> To do:
**a.** Decide whether each statement below agrees with the eating disorder recovery post, answering yes or no and quoting the deciding words of the post: (i) the writer began seeing an individual therapist in September of 2014; (ii) the writer found family based treatment helpful for eating disorders; (iii) the Maudsley approach isolated the writer's eating disorder rather than the writer.
**b.** Write out the part of the eating disorder recovery post that opens with the words containing "I have done" and closes with "who is sick.".
------ Provided passage ------
MY THOUgHTS THURSDAY: Eating Disorder Recovery

Happy Thursday!
I have done a huge amount of thinking about eating disorders and recovering from them. Believe me, I have researched every possible article, essay, and talk on opinions about recovering from these deadly, brutal mental illnesses. In my opinion, so much of recovery has to come from the one who is sick.
In my experience, family based treatment does no good for eating disorders. My Maudsley approach isolated ME from my family, rather than isolating my eating disorder. I felt angry and frustrated throughout that year, but I did learn a lot about what needed to be done.
I started seeing an individual therapist in September of 2014 and am still seeing her. This has been exceptionally helpful and I attribute her to much of the progress I’ve made. I’ve also learned that all of hardships have still been stepping stones, and I am grateful still for all the hard times.
------ Extracted data ------
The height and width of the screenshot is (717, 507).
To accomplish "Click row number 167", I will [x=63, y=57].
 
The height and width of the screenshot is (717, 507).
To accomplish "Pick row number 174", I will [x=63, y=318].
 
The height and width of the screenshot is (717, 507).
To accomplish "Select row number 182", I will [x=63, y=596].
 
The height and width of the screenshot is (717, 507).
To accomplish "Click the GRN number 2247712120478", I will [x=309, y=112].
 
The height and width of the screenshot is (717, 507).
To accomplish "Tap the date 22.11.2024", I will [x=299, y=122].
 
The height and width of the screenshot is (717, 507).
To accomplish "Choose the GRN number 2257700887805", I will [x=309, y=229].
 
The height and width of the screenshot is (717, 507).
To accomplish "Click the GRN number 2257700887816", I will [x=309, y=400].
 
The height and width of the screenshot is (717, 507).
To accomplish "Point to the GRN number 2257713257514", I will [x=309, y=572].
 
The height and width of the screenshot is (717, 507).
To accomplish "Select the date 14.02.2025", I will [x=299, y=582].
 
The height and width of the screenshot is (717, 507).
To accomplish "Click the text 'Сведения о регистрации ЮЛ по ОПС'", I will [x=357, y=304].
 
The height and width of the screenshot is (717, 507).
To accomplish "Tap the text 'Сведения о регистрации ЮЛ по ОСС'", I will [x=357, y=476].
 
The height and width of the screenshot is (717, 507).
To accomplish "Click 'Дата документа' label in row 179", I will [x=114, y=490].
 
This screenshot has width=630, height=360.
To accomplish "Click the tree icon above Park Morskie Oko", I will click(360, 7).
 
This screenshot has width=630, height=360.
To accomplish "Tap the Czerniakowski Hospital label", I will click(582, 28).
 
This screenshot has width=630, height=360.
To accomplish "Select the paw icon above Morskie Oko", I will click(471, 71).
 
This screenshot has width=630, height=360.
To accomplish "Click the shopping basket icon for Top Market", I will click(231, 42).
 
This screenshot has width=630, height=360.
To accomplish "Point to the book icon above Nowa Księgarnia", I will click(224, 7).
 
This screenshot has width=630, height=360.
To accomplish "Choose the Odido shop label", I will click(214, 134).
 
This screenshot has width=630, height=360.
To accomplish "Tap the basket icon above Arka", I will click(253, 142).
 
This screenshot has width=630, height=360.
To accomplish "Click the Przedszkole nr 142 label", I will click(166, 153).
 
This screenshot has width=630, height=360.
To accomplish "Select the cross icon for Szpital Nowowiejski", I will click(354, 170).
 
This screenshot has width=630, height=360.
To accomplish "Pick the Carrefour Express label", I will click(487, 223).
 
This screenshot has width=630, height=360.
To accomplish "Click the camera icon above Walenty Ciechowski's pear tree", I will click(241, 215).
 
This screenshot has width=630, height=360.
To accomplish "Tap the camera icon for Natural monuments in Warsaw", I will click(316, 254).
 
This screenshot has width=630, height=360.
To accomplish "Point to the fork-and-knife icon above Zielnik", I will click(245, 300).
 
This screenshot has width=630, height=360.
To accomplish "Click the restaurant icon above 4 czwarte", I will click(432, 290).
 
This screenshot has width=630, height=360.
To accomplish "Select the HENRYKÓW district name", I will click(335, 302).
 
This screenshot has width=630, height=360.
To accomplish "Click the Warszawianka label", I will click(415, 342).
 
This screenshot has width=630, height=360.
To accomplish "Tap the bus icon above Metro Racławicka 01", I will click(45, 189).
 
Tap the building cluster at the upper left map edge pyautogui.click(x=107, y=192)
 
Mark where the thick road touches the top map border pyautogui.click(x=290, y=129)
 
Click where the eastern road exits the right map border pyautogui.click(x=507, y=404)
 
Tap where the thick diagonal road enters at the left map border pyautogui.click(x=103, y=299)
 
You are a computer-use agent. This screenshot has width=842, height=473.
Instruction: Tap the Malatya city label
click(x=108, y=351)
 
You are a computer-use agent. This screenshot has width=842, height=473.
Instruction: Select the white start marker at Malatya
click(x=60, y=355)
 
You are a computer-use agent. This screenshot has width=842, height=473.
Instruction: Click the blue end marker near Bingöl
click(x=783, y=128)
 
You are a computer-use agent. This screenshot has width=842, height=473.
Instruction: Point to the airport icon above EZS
------
> Responses per task:
**a.**
(i) Yes: "I started seeing an individual therapist in September of 2014 and am still seeing her."
(ii) No: "In my experience, family based treatment does no good for eating disorders."
(iii) No: "My Maudsley approach isolated ME from my family, rather than isolating my eating disorder."

**b.**
I have done a huge amount of thinking about eating disorders and recovering from them. Believe me, I have researched every possible article, essay, and talk on opinions about recovering from these deadly, brutal mental illnesses. In my opinion, so much of recovery has to come from the one who is sick.